Human Rights Watch has urged the Bahraini authorities to halt what it said was a “systematic campaign” to intimidate doctors and other medical staff suspected of sympathising with recent anti-government protests.

PROGRAMS

  • The GlobalPost has been doing an excellent series of stories examining President Barack Obama’s Global Health Initiative (GHI) is focusing on in Guatemala.
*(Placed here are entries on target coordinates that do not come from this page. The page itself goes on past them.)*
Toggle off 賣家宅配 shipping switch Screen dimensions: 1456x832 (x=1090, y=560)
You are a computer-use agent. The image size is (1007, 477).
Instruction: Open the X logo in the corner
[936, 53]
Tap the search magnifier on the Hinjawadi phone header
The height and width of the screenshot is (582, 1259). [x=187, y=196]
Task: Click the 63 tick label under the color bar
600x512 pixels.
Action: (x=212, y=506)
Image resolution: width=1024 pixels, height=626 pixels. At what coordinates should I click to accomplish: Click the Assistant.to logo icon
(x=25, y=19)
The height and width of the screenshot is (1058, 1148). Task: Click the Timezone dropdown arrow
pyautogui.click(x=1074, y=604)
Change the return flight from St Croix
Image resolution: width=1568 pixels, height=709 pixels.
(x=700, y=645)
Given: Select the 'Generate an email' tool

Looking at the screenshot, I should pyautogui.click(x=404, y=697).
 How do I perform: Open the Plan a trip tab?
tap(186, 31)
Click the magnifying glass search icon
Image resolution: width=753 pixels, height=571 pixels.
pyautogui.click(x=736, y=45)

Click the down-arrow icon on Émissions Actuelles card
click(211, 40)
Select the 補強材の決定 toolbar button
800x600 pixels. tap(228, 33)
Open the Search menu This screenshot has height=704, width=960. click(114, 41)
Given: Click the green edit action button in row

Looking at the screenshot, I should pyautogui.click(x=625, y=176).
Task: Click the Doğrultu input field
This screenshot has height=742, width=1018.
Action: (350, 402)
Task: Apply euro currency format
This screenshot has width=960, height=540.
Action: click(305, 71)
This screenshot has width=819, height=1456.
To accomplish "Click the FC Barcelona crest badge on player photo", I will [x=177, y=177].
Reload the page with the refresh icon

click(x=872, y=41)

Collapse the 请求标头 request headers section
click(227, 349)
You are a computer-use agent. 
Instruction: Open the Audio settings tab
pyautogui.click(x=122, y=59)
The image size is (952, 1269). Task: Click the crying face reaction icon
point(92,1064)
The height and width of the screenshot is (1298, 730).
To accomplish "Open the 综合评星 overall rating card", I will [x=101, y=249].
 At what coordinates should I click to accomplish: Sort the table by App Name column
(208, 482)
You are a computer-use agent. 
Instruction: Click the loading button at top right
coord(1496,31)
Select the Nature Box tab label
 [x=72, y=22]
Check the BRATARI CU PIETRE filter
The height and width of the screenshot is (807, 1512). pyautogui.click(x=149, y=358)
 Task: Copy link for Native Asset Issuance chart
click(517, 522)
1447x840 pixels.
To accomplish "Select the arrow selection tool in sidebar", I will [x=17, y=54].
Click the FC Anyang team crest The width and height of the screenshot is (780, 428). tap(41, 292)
Slow in its implementation and hampered by little new money, GHI was supposed to be an example of Obama’s new, innovative commitment to global health.
  • The King of Swaziland has called for all of the men in the South African nation to get circumcised in order to prevent the spread of HIV/AIDS.
  • Results from a pilot program in Philippines have shown that deaths from rabies can be dramatically reduced when taking a community driven bottom up approach.
  • A child in Khartoum, Sudan is the first to receive a rotavirus vaccine, kicking off a campaign to vaccinate children in 40 low and middle-income countries.

RESEARCH

  • A recent report from UNAIDS cites data from a recently released South African study that shows the effectiveness of male circumcision reducing HIV prevalence in men.
  • A campaign to encourage African men to get circumcised to prevent infection by HIV gained a powerful boost on Wednesday by three new studies unveiled at an international AIDS forum in Rome.
  • A new study has found that women in conflict areas want to utilize
    contraceptives, but only 4 to 16 percent are able to gain access.
  • At the International AIDS Society, one of the big stories is a CDC study showing the drug Truvada prevented HIV transmissions in more than 60 percent of heterosexuals. The study’s author Dr. Michael Thigpen discusses how much Truvada costs, why HIV is so pervasive among women in Botswana, and how much people must take the drug for it to be effective.
  • Researchers have discovered that chloroquine, often used to treat malaria, may be effective in treating other autoimmune diseases.
  • An antiviral drug to combat HIV/AIDS synthesised by genetically modified plants is being tested on a small number of women in the UK to establish its safety, reports the Guardian.
  • A recent study has shown that stress experienced by a pregnant mother can have a negative impact on the development of the child in the womb.
  • Researchers presenting at the 6th International AIDS Society Conference on HIV Pathogens, Treatment, and Prevention in Rome, say that they have inched closer to a vaccine by leveraging a genetically altered version of SIV.

DISEASES AND DISASTERS

  • The World Health Organization is sounding the alarm on hospital safety and infections acquired while patients are in a health care facility, saying that a hospital  stay is riskier than air travel.
  • Researchers have determined that Hepatitis C can be transmitted sexually, after performing a 5 year study on HIV positive MSM.
  • Famine in parts of southern Somalia has killed tens of thousands of people, mostly children, the UN said Wednesday in an official declaration of what aid officials describe as the worst humanitarian crisis in the troubled country in two decades.
  • A new study warns that Pakistan “risks becoming the last global outpost of [polio], this vicious disease.” The disease has also resurfaced in four other countries.
  • Even in developing countries where child mortality is falling, the poorest under-fives are at high risk of dying from entirely preventable diseases because they do not receive basic immunization and have no treatment for diarrhea.
  • Peter Hotez, president of the Sabin Vaccine Institute, says new studies indicate a parasitic infection, schistosomiasis, may be one of the most important — and least recognized — co-infections increasing the risk of HIV transmission.
  • An All Africa editorial examines how the price of drugs leads to deaths that could be otherwise averted.